▶ **TO DO**
Repeat, please, exactly the lines from the one that has "Expand chevron on" through the end of the records below, with pictures dropped.

(DATA FOR THIS EXERCISE)

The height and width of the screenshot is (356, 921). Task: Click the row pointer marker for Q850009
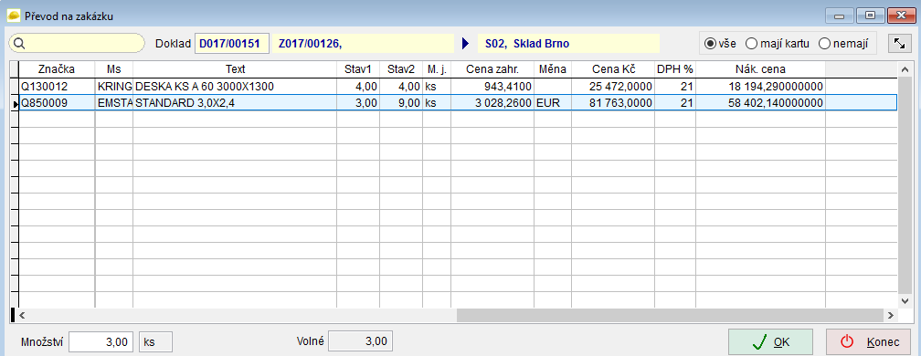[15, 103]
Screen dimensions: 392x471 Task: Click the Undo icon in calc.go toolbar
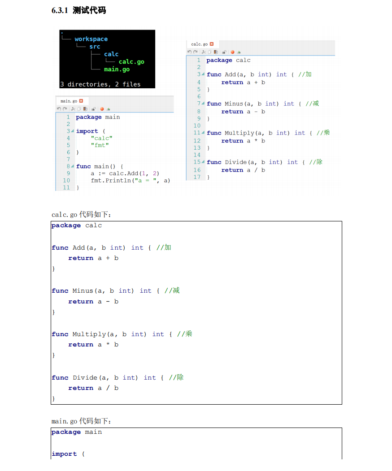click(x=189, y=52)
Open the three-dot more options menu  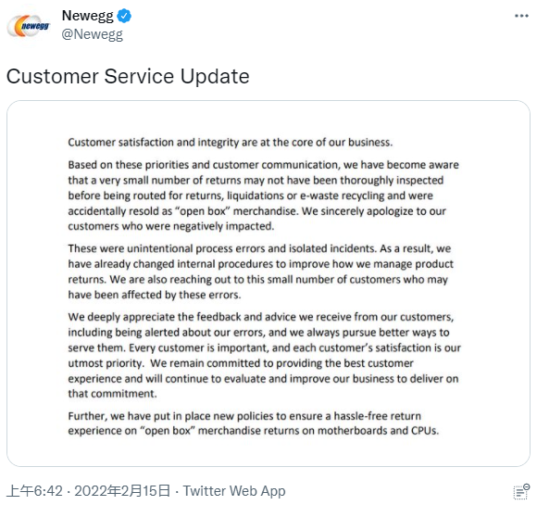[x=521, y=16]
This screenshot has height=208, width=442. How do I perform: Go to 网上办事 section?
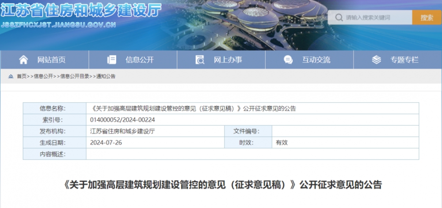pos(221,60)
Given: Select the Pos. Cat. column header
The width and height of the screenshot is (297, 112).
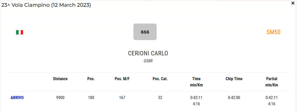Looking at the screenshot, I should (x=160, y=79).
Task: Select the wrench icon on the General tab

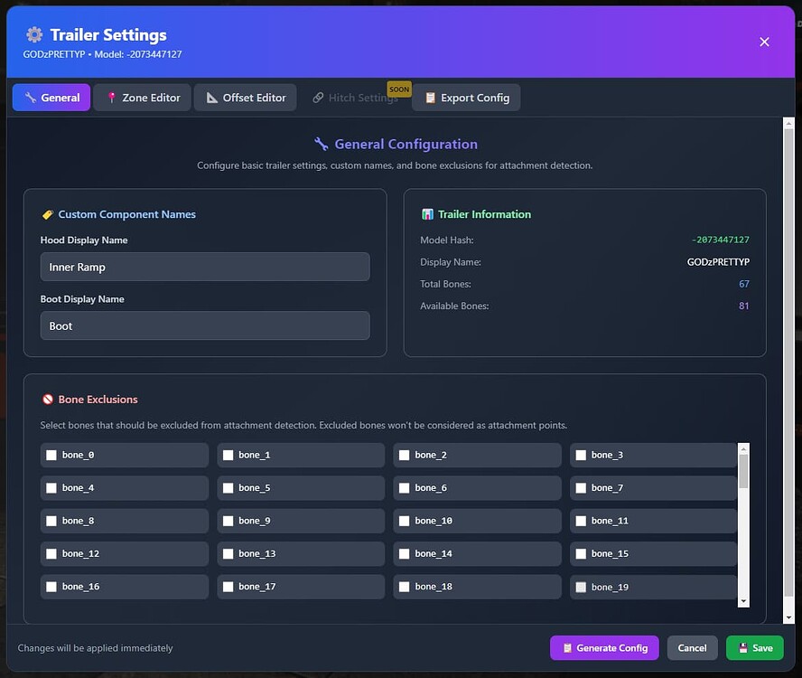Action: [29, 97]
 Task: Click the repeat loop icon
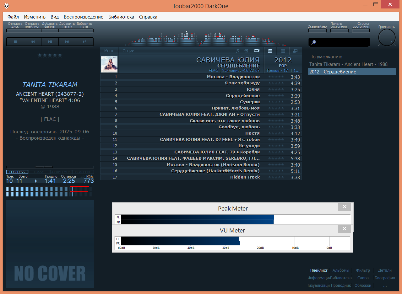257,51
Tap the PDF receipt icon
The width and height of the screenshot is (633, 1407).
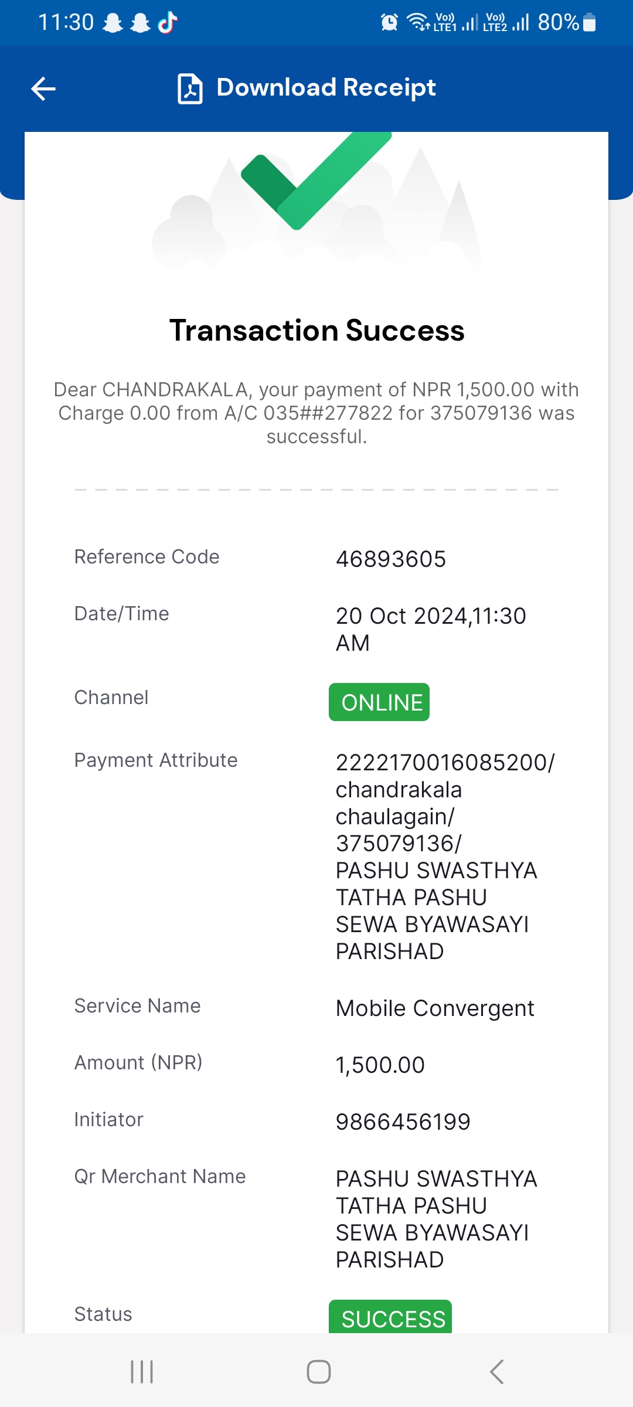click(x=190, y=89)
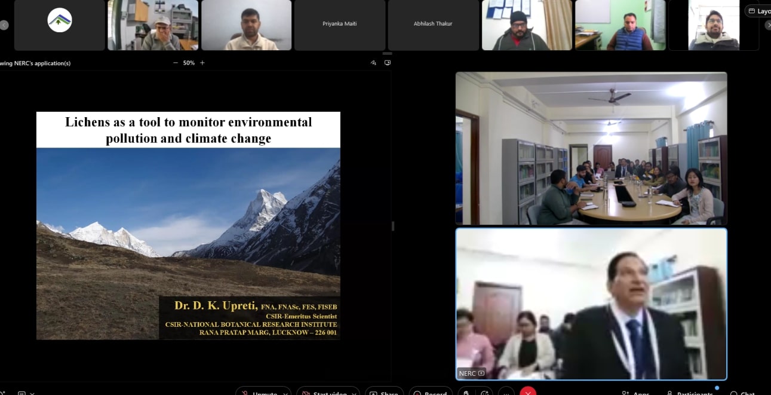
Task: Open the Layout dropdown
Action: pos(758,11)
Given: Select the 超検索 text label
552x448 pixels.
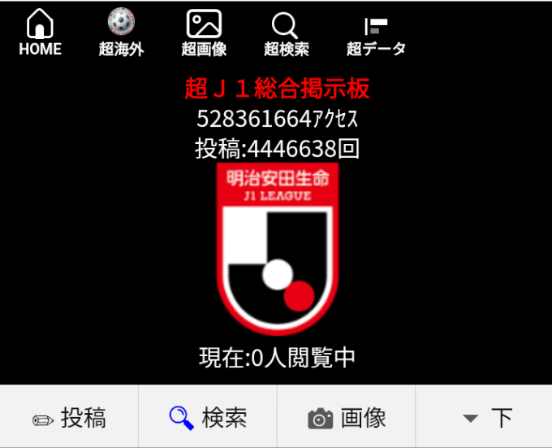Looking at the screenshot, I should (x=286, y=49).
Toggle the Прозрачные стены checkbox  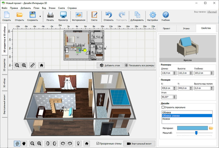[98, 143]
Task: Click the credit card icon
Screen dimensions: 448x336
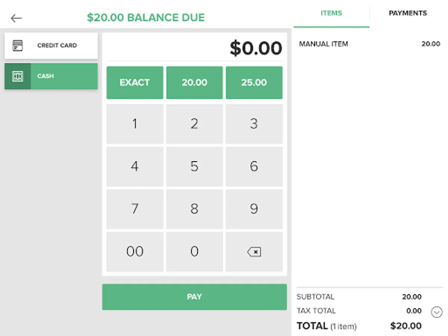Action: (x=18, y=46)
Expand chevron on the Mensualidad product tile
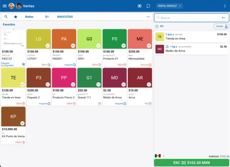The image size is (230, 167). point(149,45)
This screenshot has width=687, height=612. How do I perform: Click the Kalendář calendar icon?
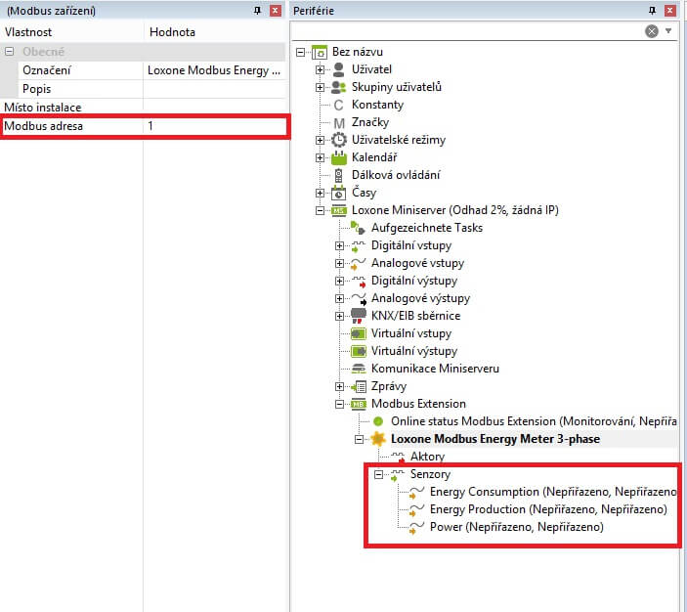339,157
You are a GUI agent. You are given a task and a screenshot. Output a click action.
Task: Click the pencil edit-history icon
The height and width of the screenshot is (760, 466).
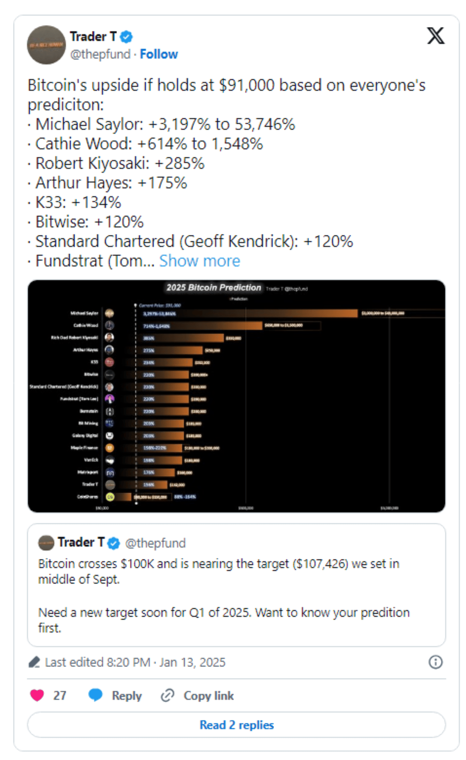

(End DATA FOR THIS EXERCISE)

▶ **RESPONSE BELOW**
Expand chevron on the Mensualidad product tile
The image size is (230, 167). point(149,45)
This screenshot has width=687, height=612. How do I perform: Click the Kalendář calendar icon?
339,157
You are a GUI agent. You are given a task and a screenshot. Output a click action.
Task: Click the pencil edit-history icon
The height and width of the screenshot is (760, 466).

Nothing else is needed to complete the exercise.